The U.S. House Tuesday night gave overwhelming approval to legislation changing the way the Environmental Protection Agency reviews and evaluates potentially toxic and dangerous chemicals used in commerce. On a vote of 398 to 1, the House supported the measure, HR 2576, sponsored by Rep. John Shimkus, R-Collinsville.
The Toxic Substances Control Act, written in 1976, is seen as a failure by many business and environmental organizations that, along with members of Congress, say it has built-in weaknesses and unnecessary complexities that prevent the EPA from doing its job.
“The thing that unifies most members of Congress on this bill is that the law as currently written, and trying to be complied with, is a failure,” Shimkus told St. Louis Public Radio. Eight Republicans and five Democrats cosponsored the bill.

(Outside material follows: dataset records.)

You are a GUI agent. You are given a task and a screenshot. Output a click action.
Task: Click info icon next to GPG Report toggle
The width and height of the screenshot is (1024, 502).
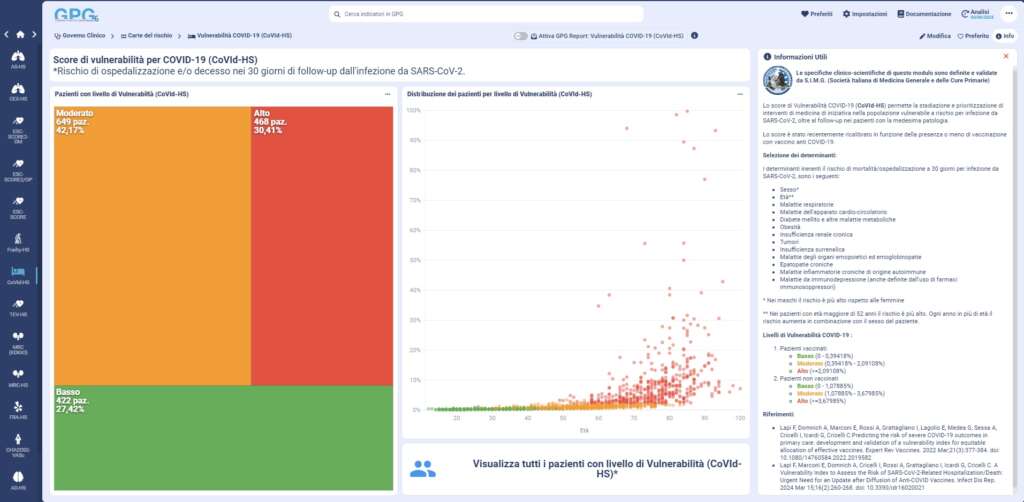(694, 35)
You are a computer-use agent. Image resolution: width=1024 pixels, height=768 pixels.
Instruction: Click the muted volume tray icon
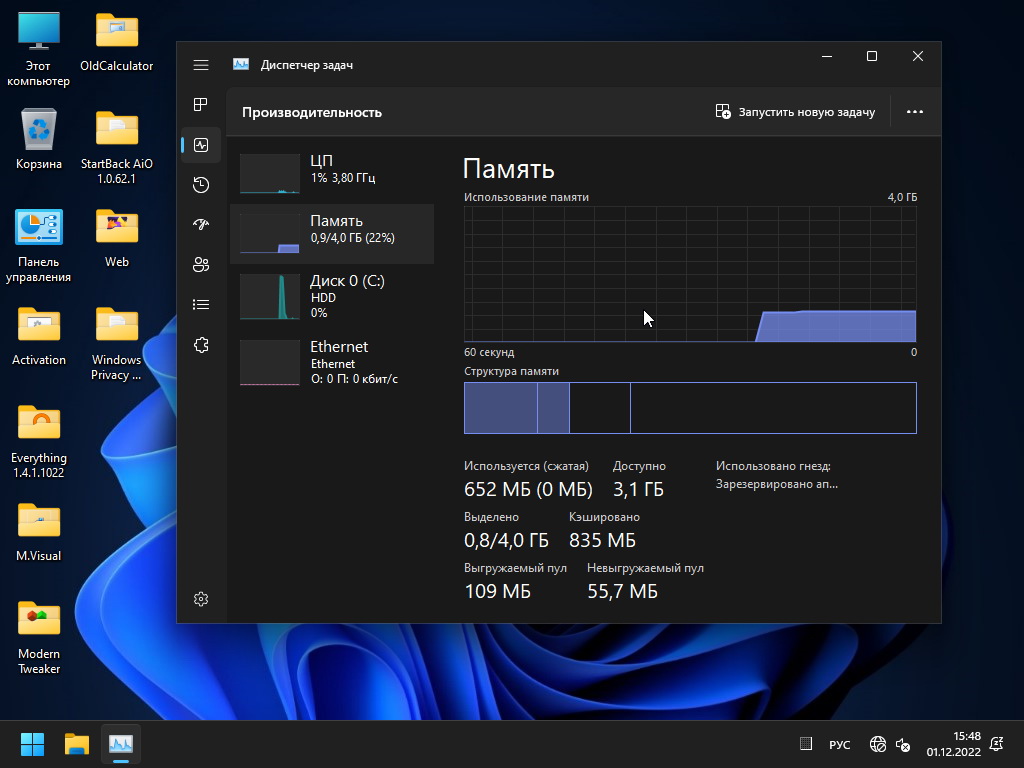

“First, the bill is clear and understandable,” Shimkus told House colleagues last night. “Despite the highly technical nature of chemical regulation, members can pick up this bill, read it and, from beginning to end, understand what it does and how it works.
Shimkus said, the bill does “not try to be all things for all people.” Major sections of the current law are left unchanged, including the process for evaluating new chemicals. Shimkus said that part of the law is working pretty well and changes could make it worse.
Under the bill, existing chemicals may be chosen for risk evaluation in one of two ways. First, the EPA may select a chemical based on the agency’s understanding of its potential risk, or chemical’s manufacturer may request a review. In his floor comments, Shimkus said one reason a manufacture may want to request a review is to “put to rest” any questions or concerned raised by the marketplace or other interests.
Another reason a manufacturer may request a review by the EPA is to avoid going through multiple state evaluations. “The state by state approach can spell disaster for someone trying to capture economic scale in a national market,” Shimkus said. “What better way to put these concerns to rest than to have EPA, with the scientific standards that we require, perform an objective risk evaluation?” In such cases, the EPA decision would apply in all states.
The bill also allows companies to help pay the cost of having the EPA review chemicals.
The Natural Resources Defense Council estimates that at least 80,000 potentially dangerous chemicals have not been fully tested for their impact on human health and the environment. While the group supports several provisions in the bill, a spokesman said, the it is not ready to take a position on the bill at this time, saying the group would like to see changes in some parts.
Work on the bill began three years ago, in the last Congress. Shimkus said the bill has had eight hearings with input from a wide range of interests, including the Obama administration. The bill now heads to the Senate.